Firm commentary:  the Housing Wire article sits LPS as claiming California foreclosure sales dropped 35% from Fourth Quarter 2012 as the nation’s sales rate increase 13%.  The Homeowner Bill of Rights, enacted January 1, 2013 is being credited for the slow down.  The new laws empowers borrowers with the legal right to stop or rescind Notices of Default, Notices of Trustee Sales and Trustee Sales until final written determination of loan modification eligibility , appeal and other alternatives to Trustee Sale.  There are exceptions in the statute and not everyone is eligible for protection.  Contact the Firm for a review of your specific rights and options.  -J. Arthur Roberts
The California Homeowner Bill of Rights is slowing the movement of distressed properties in the West Coast state, Lender Processing Services said in a report.  HBOR is one of the more aggressive state-based pieces of legislation drafted in response to the national foreclosure crisis and the dramatic uptick in foreclosures that swept through California after the real estate market bust.

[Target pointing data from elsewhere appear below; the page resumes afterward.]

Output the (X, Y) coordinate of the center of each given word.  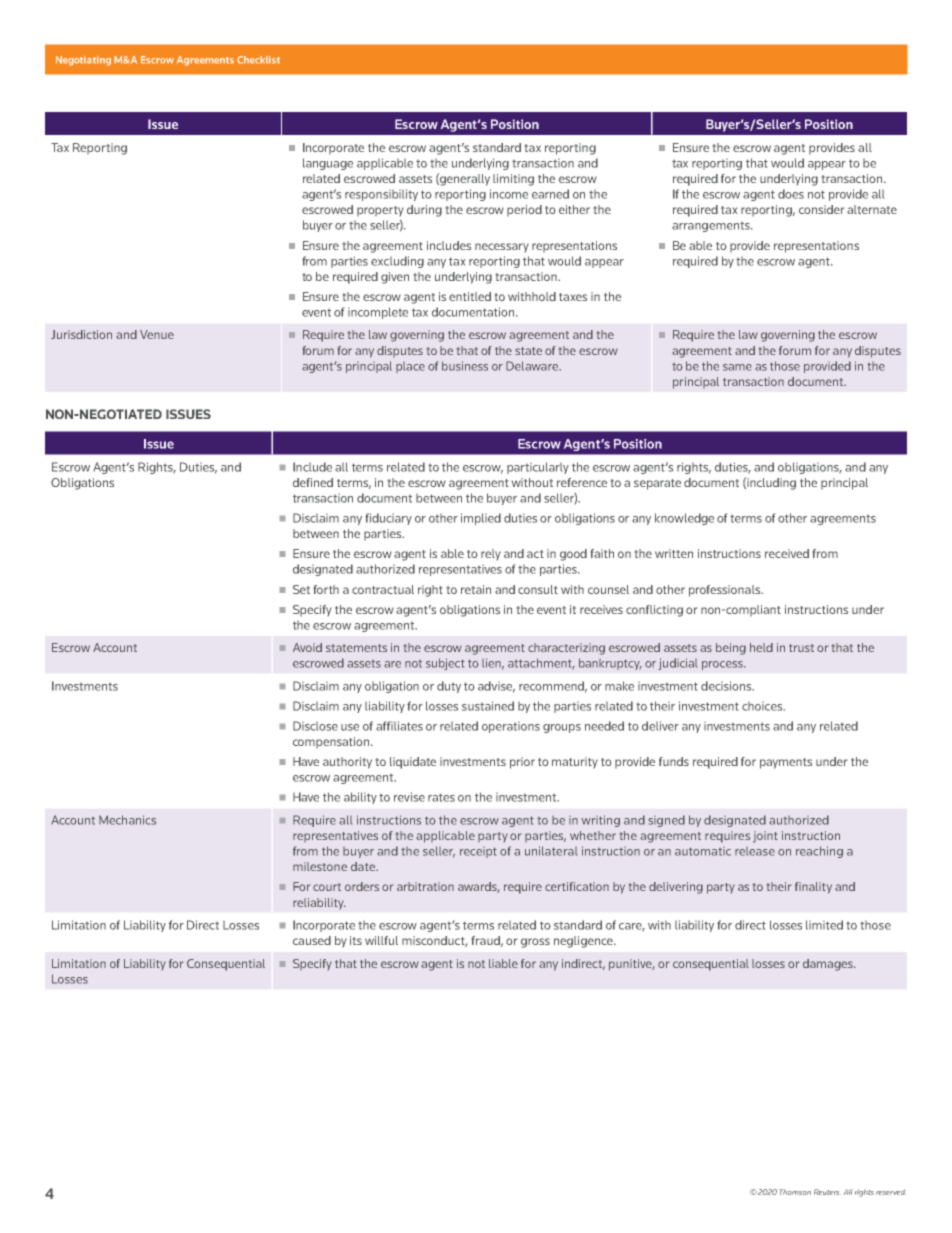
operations (511, 727)
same (737, 367)
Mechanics (127, 820)
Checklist (258, 60)
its (356, 940)
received (787, 553)
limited (824, 925)
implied (481, 519)
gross (535, 943)
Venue (157, 334)
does (791, 194)
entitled (470, 296)
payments (786, 763)
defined (313, 482)
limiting (513, 180)
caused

HBOR created a private right of action and numerous foreclosure rules for mortgage servicers foreclosing in the state.
Analysts early on said the bill would slow foreclosures in the state, but LPS data shows results vary at different stages of the default process.
For example, foreclosure auction sales slowed dramatically in California even as ‘foreclosure starts’ – the beginning part of the foreclosure process – continued uninterrupted.
Foreclosure sales in California fell 35% in Q1 from the fourth quarter while increasing 13% nationally.
“On the foreclosure starts side of things, HBoR does not seem to be having much measurable impact – they’re down just 1% over the same period,” a spokesperson for LPS said.
This trend is not unusual, said Herb Blecher, senior vice president of LPS Applied Analytics. In fact, he said the firm expected foreclosure sales to decline when HBOR took effect.
“We were actually looking at that stage of the process,” he explained. “We noticed a very similar drop in Nevada after the implemantion of their legislation led us to believe we needed to keep an eye on this.”
As to why foreclosure starts continue while sales decline, Blecher says a ‘start' is only the beginning of the default process. It’s not until the foreclosing party is ready to take the property that regulations trip up servicing firms.
“These (regulations) typically impact the end of the process because the servicers can continue to work with the borrowers to pursue collection and loss mitigation options after a foreclosure referral,” Blecher said. “The foreclosure sale is when the bank takes title.”
At this point, the borrower’s redemption period is over and Blecher says servicers begin to see the impact of state regulations as they try to foreclose on the property while complying with all of the new checkpoints and rules.